Policy Specific to the PCSchool App
The PCSchool App provides remote access to
- Student data including
- Attendance details
- Subject data along with assessment results
- Caregiver details inc
- Names and contact details
- Notification of student absence
- Staff details
- Contact details
- Subjects taught
- Generic School Calendar data
All data and images transmitted through the app is based on data stored within the PCSchool School Management Platform and deemed appropriate for all users of the app including children.
Data transmitted to the individual app is via https transfer. Schools are required to utilise https certificated traffic.
Data relayed to staff is controlled by the embedded security level of that staff member and is in accord with securities set in the centralised PCSchool software package.
The app requires staff to log in to enable access to personalised data. To limit the access to personalised data staff are required to use a 4-digit pin each and every time they wish to access student or caregiver data.
Students are required to login to the app via username and password.

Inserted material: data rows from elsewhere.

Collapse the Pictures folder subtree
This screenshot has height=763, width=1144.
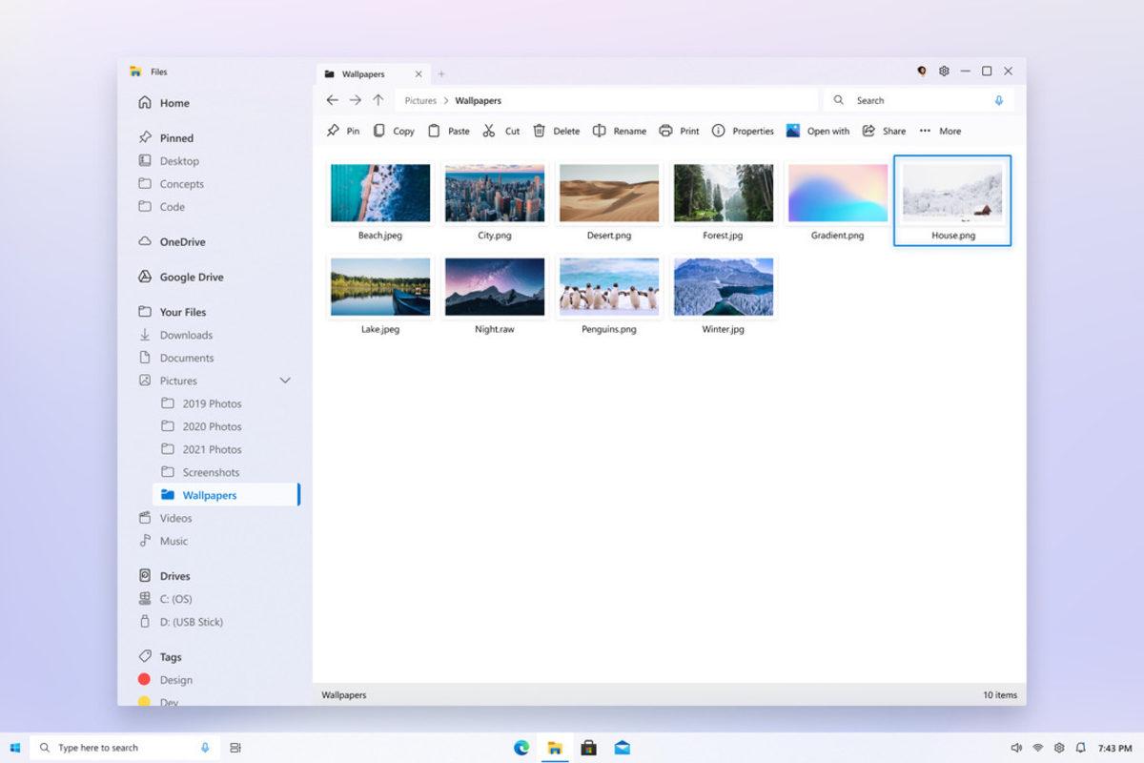coord(284,380)
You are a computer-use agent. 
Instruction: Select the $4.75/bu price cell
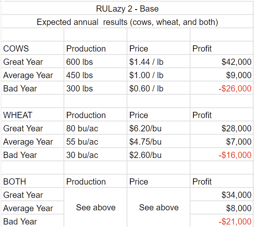[x=145, y=142]
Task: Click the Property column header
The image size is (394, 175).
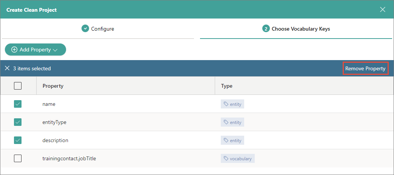Action: (x=53, y=86)
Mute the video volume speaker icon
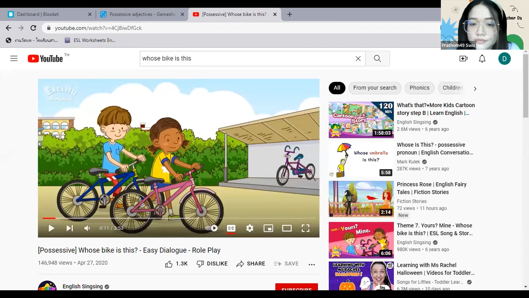 click(87, 228)
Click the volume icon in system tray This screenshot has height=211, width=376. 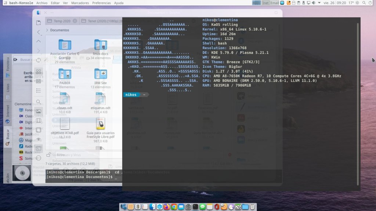coord(313,3)
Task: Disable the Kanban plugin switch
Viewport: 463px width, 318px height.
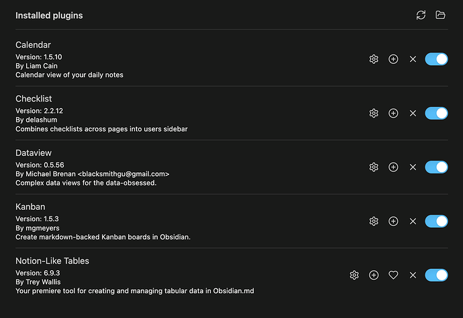Action: point(436,221)
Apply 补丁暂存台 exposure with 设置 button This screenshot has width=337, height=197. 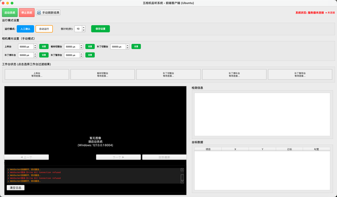click(90, 55)
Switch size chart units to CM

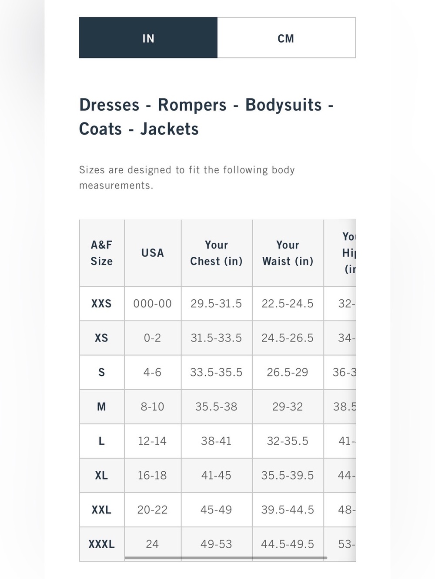click(x=286, y=38)
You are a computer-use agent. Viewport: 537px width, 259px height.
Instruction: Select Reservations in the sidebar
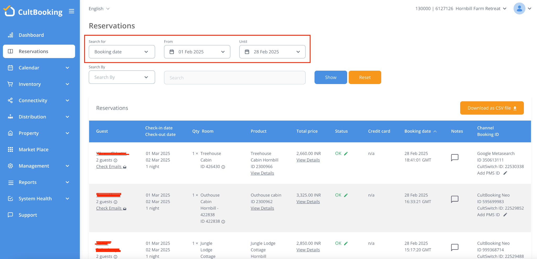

Once access is gained, they will be confined exclusively to their own data. There are no search facilities for them to browse another student. Data available will be restricted by the app based on the logged in student and the security settings within PCSchool.
Caregivers are required to login to the app via username and password. Once access is gained, they will be confined exclusively to students within their family. There are no search facilities for them to browse other students. Data available will be restricted by the app based on the logged in parent, their access rights to specific students, and the security settings within PCSchool.
Roles and Responsibilities of Client Schools
Client Schools using PCSchool must acknowledge their responsibilities to protect the privacy of the data held within PCSchool. These responsibilities relate to
- Maintenance of an operational software system ensuring
- Minimum down time
- Tailored security access built around a strong password policy
- Regular review of internal PCSchool security to ensure it reflects the currency of the role of the individual.
- Regular backup policy, including regular testing of the potential retrieval of the database
- Secure storage of backup including
- Depth of backup e.g.
- Offsite secure storage
- Protection of data security with backups at rest
- Secure storage and very limited availability of system passwords associated with PCSchool
- Immediate reporting of vulnerabilities and breaches of the security of the database.
- Reduced access to the SQL backend database except through, and controlled by, PCSchool’s internal or API security system. Such external access makes available to outside sources all aspects of data stored within the PCSchool system.
- Ensuring the security and availability of backup data at rest. Such data can be stored as SQL backups, including server image backups, as well as exported plain text backups. Schools must have policies in place to ensure the security and limited access to this “at rest” data and should implement policies around its scheduled destruction when no longer relevant.
- Schools should ensure that staff are aware of the school’s internal security policies as they relate to
- Protection of staff login credentials
- Autocompleting of passwords on machines that may be available to other members of the school community.
- Display of sensitive data on public screens or white boards
- Leaving systems logged in to sensitive data
- Immediate reporting of breaches or vulnerabilities relating to system security.
- Security associated with storage and eventual disposal of data output, either as reports or downloads, recognising the ongoing obligations to stakeholders re data security and protection.